Tuesday, July 26, 2016

Lives of crime

At lunch with a friend the other day conversation turned to a common friend from high school, an African-American guy, who my friend said had been in trouble with the law sometime back. I said well, so have I a little, and imagine how many times I could have been arrested for possession of marijuana.  Lets just say several.


Then at lunch on Friday with another couple of guys, we were discussing crazy things from our youths and Chapel Hill in the 70s, when you could buy beer at the age of 15, just because of how lax things were, and I was reminded of how, sometime in there, after the drinking age had gone up to 21, I had taken someone else's birth certificate to DMV and gotten a driver's license with his name on it. I had borrowed the birth certificate (and gave it back of course).

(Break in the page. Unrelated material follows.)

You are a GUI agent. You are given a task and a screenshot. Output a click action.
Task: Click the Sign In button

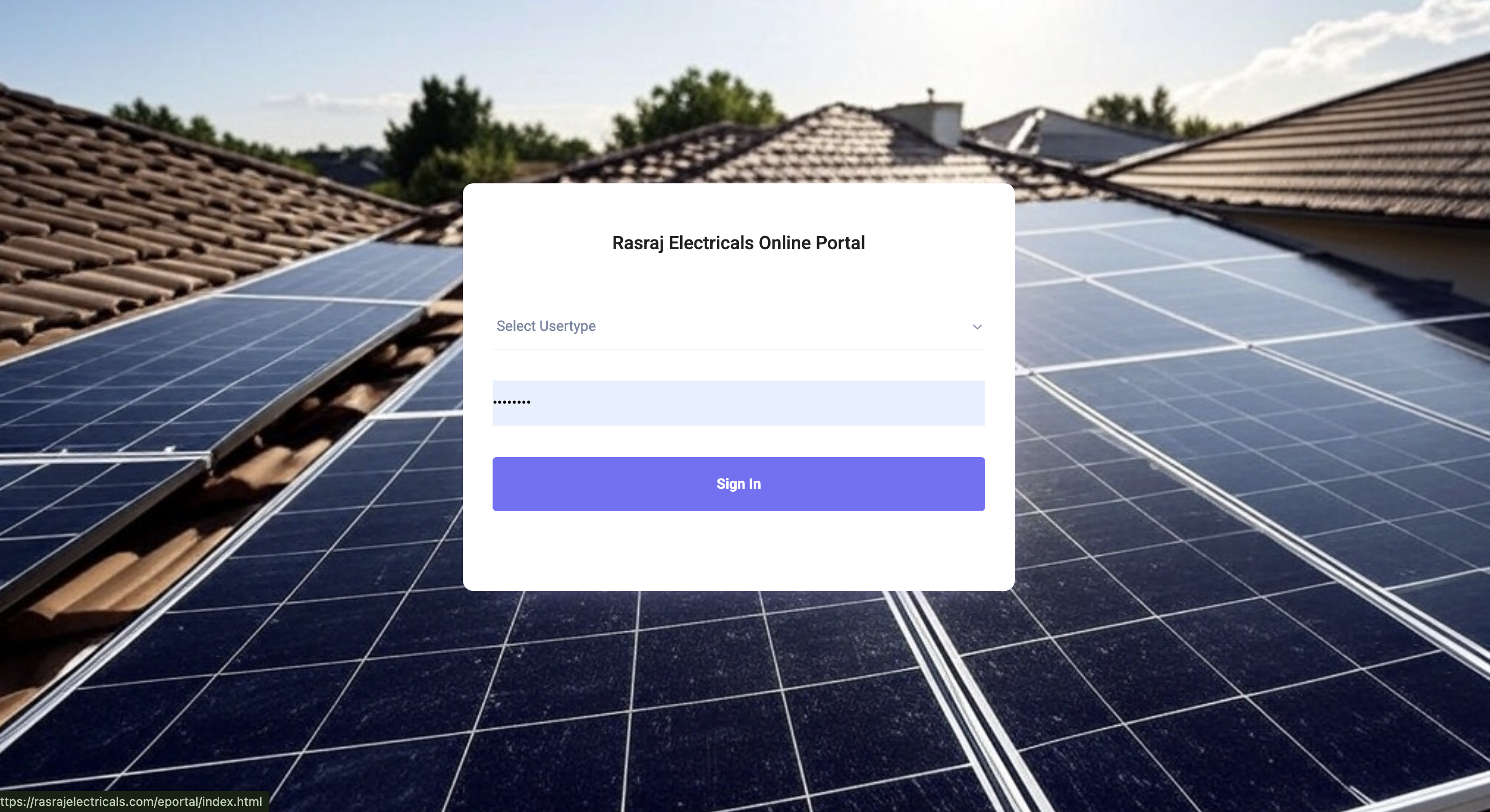[738, 484]
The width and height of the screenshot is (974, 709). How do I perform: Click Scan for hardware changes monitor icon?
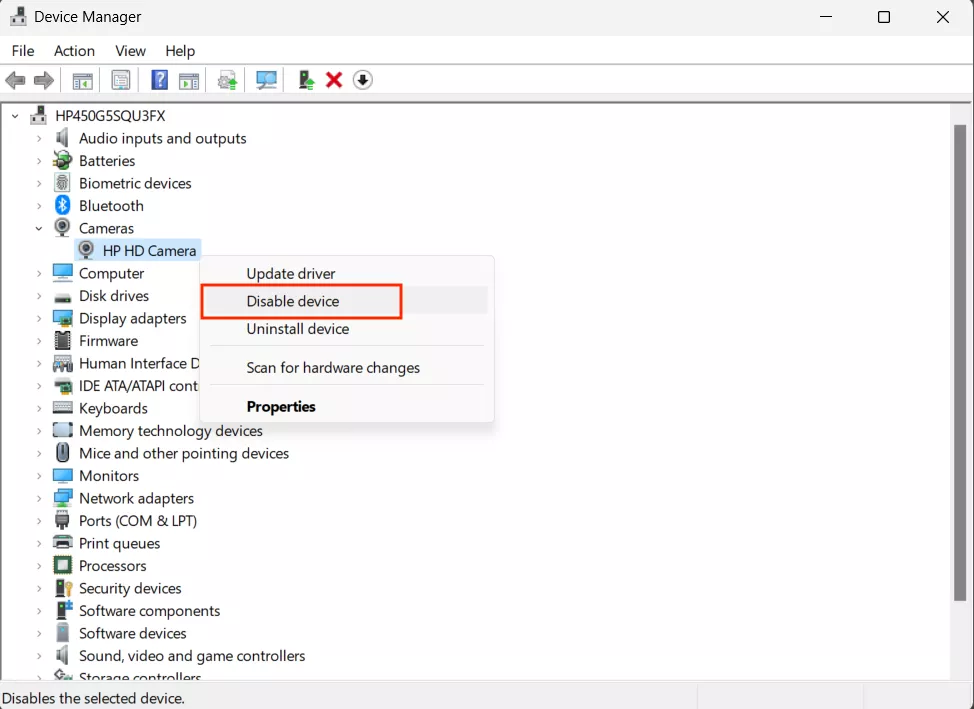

Looking back on it, it's incredible to think I did that, the combination of  1. cajones and 2. lack of judgment that it took to do so.  One of the guys I was with was like, "that's pretty serious, you could have gotten jail time for that" and I thought, of course he was right, but the assumption we made was always that, because we were educated white kids, we would never really have the book thrown at us, no matter what we did, so long as it was never violent crime. And it was probably a reasonable assumption.

And it probably went down with the tacit complicity of the people at DMV.  They probably looked at me, I was probably 19 at the time and thought "what's the use of hassling this white kid? Nothing's going to happen to him."

This, in short, is white privilege, manifested in my life. Or one instance thereof.